Los Angeles crime family

Los Angeles crime family
Joseph Ardizzone, the first boss of the Los Angeles family
Foundedc. 1900s
FounderJoseph Ardizzone
Named afterJack Dragna
Founding locationLos Angeles, California, United States
Years activec.1900s–present
TerritoryPrimarily Greater Los Angeles, with additional territory throughout Southern California, as well as Las Vegas
EthnicityItalians as "made men" and other ethnicities as associates
Membership (est.)15–20 made members (2003)
ActivitiesRacketeering, loansharking, money laundering, murder, extortion, gambling, drug trafficking, fencing, fraud, prostitution and pornography
Allies
Rivals

The Los Angeles crime family, also known as the Dragna crime family, the Southern California crime family or the L.A. Mafia, and dubbed "the Mickey Mouse Mafia" by former Los Angeles Police Chief Daryl Gates, is an Italian American Mafia crime family based in Los Angeles, California as part of the larger American Mafia. Since its inception in the early 20th century, the family has spread throughout Southern California. Like most Mafia families in the United States, the Los Angeles crime family gained wealth and power through bootlegging alcohol during the Prohibition era. The L.A. family reached its peak strength in the 1940s and early 1950s under Jack Dragna, although the family was never larger than the New York or Chicago families. The Los Angeles crime family itself has been on a gradual decline, with the Chicago Outfit representing them on The Commission since the death of boss Jack Dragna in 1956.

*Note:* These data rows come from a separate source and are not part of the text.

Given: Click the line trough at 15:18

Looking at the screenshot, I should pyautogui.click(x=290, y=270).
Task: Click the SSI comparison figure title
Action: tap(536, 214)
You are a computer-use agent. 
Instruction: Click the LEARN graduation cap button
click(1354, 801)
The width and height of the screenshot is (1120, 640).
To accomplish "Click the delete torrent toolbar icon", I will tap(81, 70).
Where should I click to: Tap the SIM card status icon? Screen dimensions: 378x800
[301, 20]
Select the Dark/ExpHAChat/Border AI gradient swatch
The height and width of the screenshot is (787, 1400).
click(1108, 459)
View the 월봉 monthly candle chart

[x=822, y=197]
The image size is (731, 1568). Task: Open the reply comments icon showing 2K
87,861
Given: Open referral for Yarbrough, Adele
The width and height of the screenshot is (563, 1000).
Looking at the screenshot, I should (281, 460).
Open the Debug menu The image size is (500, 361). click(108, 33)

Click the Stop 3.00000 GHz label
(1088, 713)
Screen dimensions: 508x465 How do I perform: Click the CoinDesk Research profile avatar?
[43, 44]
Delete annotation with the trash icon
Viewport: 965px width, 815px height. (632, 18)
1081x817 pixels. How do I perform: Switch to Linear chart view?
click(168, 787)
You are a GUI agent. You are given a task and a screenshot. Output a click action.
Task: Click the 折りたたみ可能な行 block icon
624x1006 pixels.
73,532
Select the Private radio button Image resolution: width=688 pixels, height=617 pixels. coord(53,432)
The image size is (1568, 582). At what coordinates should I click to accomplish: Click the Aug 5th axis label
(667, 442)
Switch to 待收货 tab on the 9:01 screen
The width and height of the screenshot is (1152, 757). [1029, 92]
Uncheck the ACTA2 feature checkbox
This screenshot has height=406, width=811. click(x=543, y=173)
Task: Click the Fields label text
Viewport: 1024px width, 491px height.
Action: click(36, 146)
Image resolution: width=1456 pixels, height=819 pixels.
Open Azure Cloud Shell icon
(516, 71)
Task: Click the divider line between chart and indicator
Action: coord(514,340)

The sources for much of the current information on the history of the Los Angeles Cosa Nostra family is the courtroom testimony and the published biographies of Aladena "Jimmy the Weasel" Fratianno, who in the late 1970s became the second member – and the first acting boss – in American Mafia history to testify against Mafia members, and The Last Mafioso (1981), a biography of Fratianno by Ovid Demaris. Since the 1980s, the Racketeer Influenced and Corrupt Organizations Act (RICO Act) has been effective in convicting mobsters and shrinking the American Mafia; like all families in the United States, the L.A. Mafia now only holds a fraction of its former power. Not having a strong concentration of Italian Americans in the region leaves the family to contend with the many street gangs of other ethnicities in the city. The Los Angeles crime family is the last Mafia family left in the state of California.